= Medicare Prescription Drug Price Negotiation Act =

United States legislation

In January 2007, the 110th United States House of Representatives approved , the Medicare Prescription Drug Price Negotiation Act, a bill to require federal officials to negotiate with drug companies for lower prices for the 23 million senior citizens who have signed up for Medicare's prescription drug coverage. The bill was never passed into law. It would have repealed a ban on letting the government negotiate with manufacturers for lower prices — a provision that was part of the GOP-sponsored 2003 measure called the Medicare Prescription Drug, Improvement, and Modernization Act, which created the prescription drug program. Medicare drug price negotiation was eventually authorized in 2022 as part of the Inflation Reduction Act.

==Legislative history==

| Congress | Short title | Bill number(s) | Date introduced | Sponsor(s) | # of cosponsors | Latest status |
| 110th Congress | Medicare Prescription Drug Price Negotiation Act of 2007 | H.R. 4 | January 5, 2007 | John Dingell (D-MI) | 198 | Passed House (255-170) |
| S. 3 | January 4, 2007 | Harry Reid (D-NV) | 17 | Cloture not invoked (55-42) |
| 111th Congress | Medicare Prescription Drug Price Negotiation Act of 2010 | H.R. 4752 | March 3, 2010 | Peter Welch (D-VT) | 81 | Died in committee |
| S. 3413 | May 25, 2010 | Russ Feingold (D-WI) | 0 | Died in committee |
| 112th Congress | Medicare Prescription Drug Price Negotiation Act of 2011 | H.R. 2248 | June 21, 2011 | Peter Welch (D-VT) | 29 | Died in committee |
| S. 44 | January 25, 2011 | Amy Klobuchar (D-MN) | 8 | Died in committee |
| 113th Congress | Medicare Prescription Drug Price Negotiation Act of 2013 | H.R. 1102 | March 12, 2013 | Peter Welch (D-VT) | 40 | Died in committee |
| S. 117 | January 23, 2013 | Amy Klobuchar (D-MN) | 8 | Died in committee |
| 114th Congress | Medicare Prescription Drug Price Negotiation Act of 2015 | H.R. 3061 | July 14, 2015 | Peter Welch (D-VT) | 33 | Died in committee |
| S. 31 | January 6, 2015 | Amy Klobuchar (D-MN) | 9 | Died in committee |
| 115th Congress | Medicare Prescription Drug Price Negotiation Act of 2017 | H.R. 242 | January 4, 2017 | Peter Welch (D-VT) | 45 | Died in committee |
| S. 41 | January 5, 2017 | Amy Klobuchar (D-MN) | 13 | Died in committee |
| 116th Congress | Medicare Prescription Drug Price Negotiation Act of 2019 | H.R. 275 | January 8, 2019 | Peter Welch (D-VT) | 37 | Died in committee |
| 117th Congress | Medicare Prescription Drug Price Negotiation Act of 2021 | H.R. 2071 | March 18, 2021 | Peter Welch (D-VT) | 12 | Died in committee |

No bill carrying the Medicare Prescription Drug Price Negotiation Act title was introduced in the 118th or 119th Congresses, following enactment of Medicare drug price negotiation through other legislation in 2022.
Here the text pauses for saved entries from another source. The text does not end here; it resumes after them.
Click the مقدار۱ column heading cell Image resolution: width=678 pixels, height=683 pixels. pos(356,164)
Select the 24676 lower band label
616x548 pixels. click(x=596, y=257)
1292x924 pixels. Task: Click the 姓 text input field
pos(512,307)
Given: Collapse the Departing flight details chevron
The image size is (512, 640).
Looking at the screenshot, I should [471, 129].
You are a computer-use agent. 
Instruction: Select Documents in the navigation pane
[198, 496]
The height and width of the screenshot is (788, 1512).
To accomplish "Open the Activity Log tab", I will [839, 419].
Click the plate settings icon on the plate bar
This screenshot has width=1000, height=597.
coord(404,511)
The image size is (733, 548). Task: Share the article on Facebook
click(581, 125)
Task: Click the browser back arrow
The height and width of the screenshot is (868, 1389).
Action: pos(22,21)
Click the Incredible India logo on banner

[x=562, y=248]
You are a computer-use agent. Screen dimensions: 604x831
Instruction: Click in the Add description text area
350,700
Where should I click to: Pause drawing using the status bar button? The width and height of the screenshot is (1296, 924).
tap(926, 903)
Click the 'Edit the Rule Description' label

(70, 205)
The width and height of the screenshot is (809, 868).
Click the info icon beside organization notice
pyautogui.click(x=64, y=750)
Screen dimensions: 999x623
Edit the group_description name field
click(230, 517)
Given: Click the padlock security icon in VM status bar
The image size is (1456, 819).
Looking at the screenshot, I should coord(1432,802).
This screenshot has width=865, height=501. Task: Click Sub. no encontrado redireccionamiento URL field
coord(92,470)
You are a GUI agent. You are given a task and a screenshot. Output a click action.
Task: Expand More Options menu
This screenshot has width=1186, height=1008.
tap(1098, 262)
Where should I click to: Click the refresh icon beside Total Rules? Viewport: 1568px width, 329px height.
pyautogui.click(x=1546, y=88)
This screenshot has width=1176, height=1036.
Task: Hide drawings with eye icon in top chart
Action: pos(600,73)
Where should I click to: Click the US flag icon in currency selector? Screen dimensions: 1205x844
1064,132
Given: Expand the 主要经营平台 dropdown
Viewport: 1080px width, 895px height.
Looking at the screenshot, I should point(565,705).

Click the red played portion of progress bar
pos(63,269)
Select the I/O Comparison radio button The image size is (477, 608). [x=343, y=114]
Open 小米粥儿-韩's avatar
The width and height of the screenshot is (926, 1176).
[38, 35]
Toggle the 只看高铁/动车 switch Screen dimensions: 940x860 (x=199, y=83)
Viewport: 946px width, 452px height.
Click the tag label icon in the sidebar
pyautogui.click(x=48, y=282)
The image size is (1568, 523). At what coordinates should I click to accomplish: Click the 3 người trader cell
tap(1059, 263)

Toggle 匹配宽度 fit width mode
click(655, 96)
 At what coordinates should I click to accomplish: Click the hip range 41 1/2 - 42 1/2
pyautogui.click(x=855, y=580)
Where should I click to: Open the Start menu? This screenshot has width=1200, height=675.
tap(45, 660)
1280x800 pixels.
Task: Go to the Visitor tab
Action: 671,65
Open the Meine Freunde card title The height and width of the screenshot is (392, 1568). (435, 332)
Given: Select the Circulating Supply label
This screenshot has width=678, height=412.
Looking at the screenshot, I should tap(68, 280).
==Enactment via the Inflation Reduction Act==
None of the bills above became law. The policy was instead enacted in 2022 through the Inflation Reduction Act (IRA; ), which directs the Secretary of Health and Human Services to negotiate prices with manufacturers for selected high-spending drugs covered under Medicare Part D and, beginning in 2028, Medicare Part B.